By Naama Levy
Freedom of speech regarding profanity and vulgarity is not a highly controversial issue in American universities. Most professors realize that their students, people in their twenties and thirties, are old enough to hear a curse word here and there without anyone panicking about it. However, evidently in some colleges swearing can get you in big trouble.
Hinds Community College recently gave a student twelve demerits- three short of suspension- for swearing after class. 29-year-old Isaac Rosenbloom stayed after class with a few other students to discuss grades with the instructor and at some point he said that his grade is “going to f–k up my entire GPA.” According to Rosenbloom, the instructor, Barbara Pyle, began yelling and threatening to give him a detention. Rosenbloom replied that detention is not a method of punishment at HCC, so Pyle sent him to the dean. She then submitted a disciplinary complaint against Rosenbloom, arguing that “this language was not to be tolerated [and] he could not say that under any circumstances [including in] the presence of the other students.”
Rosenbloom was charged with “flagrant disrespect” and was expelled from Pyle’s class. A record of the decision was also put in his student file. He turned to the Foundation for Individual Rights in Education (FIRE). FIRE argued that the college’s speech policies are unconstitutional and that Rosebloom’s punishment was not justified, especially since the incident happened outside of class. “Outside of official class time, HCC has no authority to punish a student for cursing in this way or for being ‘disrespectful,’” said Adam Kissel, Director of FIRE’s Individual Rights Defense Program.
FIRE is absolutely right in protecting Rosenbloom’s freedom of speech.
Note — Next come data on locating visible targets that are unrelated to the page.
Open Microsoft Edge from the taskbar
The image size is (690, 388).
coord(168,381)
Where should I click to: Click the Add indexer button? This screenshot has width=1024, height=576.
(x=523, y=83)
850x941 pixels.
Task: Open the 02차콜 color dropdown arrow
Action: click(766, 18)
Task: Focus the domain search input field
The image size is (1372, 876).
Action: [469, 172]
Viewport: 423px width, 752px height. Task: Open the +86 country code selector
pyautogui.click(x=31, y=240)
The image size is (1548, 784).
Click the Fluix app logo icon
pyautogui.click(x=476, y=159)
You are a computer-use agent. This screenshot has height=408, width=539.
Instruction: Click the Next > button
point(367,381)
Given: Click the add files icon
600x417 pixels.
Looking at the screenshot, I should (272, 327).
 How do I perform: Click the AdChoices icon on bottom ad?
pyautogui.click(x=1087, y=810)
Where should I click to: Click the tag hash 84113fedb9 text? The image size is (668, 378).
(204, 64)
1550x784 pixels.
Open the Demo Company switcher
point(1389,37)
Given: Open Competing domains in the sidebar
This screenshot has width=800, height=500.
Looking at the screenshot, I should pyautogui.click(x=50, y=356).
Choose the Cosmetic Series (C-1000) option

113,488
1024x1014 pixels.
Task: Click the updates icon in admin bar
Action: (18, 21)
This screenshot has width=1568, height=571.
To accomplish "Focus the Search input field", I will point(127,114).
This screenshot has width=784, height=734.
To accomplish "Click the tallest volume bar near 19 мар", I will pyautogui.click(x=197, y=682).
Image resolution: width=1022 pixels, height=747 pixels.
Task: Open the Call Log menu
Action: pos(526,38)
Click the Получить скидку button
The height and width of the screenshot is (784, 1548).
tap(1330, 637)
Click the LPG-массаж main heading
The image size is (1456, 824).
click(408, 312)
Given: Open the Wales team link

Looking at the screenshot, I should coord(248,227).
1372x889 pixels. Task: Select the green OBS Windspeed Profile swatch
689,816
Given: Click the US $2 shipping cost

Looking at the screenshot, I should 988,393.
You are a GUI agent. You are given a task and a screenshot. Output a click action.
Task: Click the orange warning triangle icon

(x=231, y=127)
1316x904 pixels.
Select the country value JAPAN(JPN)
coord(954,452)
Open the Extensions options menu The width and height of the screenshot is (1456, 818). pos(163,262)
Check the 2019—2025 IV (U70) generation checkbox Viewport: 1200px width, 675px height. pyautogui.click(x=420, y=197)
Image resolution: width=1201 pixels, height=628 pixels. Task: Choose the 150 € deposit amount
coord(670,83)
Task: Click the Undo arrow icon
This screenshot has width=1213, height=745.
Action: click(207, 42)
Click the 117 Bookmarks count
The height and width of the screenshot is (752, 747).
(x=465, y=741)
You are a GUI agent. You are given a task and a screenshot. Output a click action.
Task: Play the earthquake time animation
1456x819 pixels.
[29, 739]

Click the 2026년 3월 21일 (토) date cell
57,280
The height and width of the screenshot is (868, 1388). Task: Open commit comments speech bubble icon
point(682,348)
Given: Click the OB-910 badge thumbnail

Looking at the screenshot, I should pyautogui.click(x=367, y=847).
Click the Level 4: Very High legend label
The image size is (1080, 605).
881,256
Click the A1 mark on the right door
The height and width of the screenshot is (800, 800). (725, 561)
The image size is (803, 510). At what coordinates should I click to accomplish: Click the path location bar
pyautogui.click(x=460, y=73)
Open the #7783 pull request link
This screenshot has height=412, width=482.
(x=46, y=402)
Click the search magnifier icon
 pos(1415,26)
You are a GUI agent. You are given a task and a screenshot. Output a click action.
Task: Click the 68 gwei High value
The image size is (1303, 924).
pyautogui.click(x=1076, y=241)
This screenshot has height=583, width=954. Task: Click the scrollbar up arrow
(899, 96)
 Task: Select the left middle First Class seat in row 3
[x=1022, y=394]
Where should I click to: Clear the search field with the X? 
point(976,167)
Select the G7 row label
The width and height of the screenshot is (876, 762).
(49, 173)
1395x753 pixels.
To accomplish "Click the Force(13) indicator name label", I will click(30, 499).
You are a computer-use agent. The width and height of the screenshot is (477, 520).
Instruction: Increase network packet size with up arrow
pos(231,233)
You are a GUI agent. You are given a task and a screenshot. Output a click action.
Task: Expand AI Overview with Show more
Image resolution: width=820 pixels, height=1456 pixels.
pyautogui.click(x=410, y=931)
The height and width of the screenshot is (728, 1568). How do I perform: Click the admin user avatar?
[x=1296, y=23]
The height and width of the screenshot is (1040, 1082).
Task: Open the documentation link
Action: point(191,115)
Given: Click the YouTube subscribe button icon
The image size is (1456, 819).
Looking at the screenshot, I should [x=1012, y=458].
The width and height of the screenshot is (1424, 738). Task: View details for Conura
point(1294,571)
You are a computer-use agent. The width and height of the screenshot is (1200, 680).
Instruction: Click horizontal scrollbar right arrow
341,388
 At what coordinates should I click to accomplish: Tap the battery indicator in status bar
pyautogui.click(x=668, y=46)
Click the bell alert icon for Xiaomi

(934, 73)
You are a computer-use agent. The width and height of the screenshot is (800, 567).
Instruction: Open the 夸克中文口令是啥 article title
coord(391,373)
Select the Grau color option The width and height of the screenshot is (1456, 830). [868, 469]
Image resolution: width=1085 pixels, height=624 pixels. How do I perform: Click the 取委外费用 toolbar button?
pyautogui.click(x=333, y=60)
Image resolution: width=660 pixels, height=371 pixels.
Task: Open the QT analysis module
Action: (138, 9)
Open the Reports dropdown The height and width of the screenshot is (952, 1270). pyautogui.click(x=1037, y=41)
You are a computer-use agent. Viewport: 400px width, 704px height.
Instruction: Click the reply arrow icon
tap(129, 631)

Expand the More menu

First of all, it’s absurd to treat grown adults like elementary school kids and to try to ban profanity when people obviously use it all the time. Secondly, the instructor simply did not have the authority to do this; she could ask her students to watch their language, but she cannot punish them for using words she does not find adequate. The college crossed its limits of power by penalizing a student for such a thing. Their policies quite obviously violate the First Amendment. If the student had begun shouting obscenities and disrupting class, it would be a different story, it wouldn’t even be a First Amendment issue. But Rosenbloom did not shout and did not disturb any campus activity. Not only was it immature and out of place for Pyle to try to control her students’ speech, but it’s not her decision to make.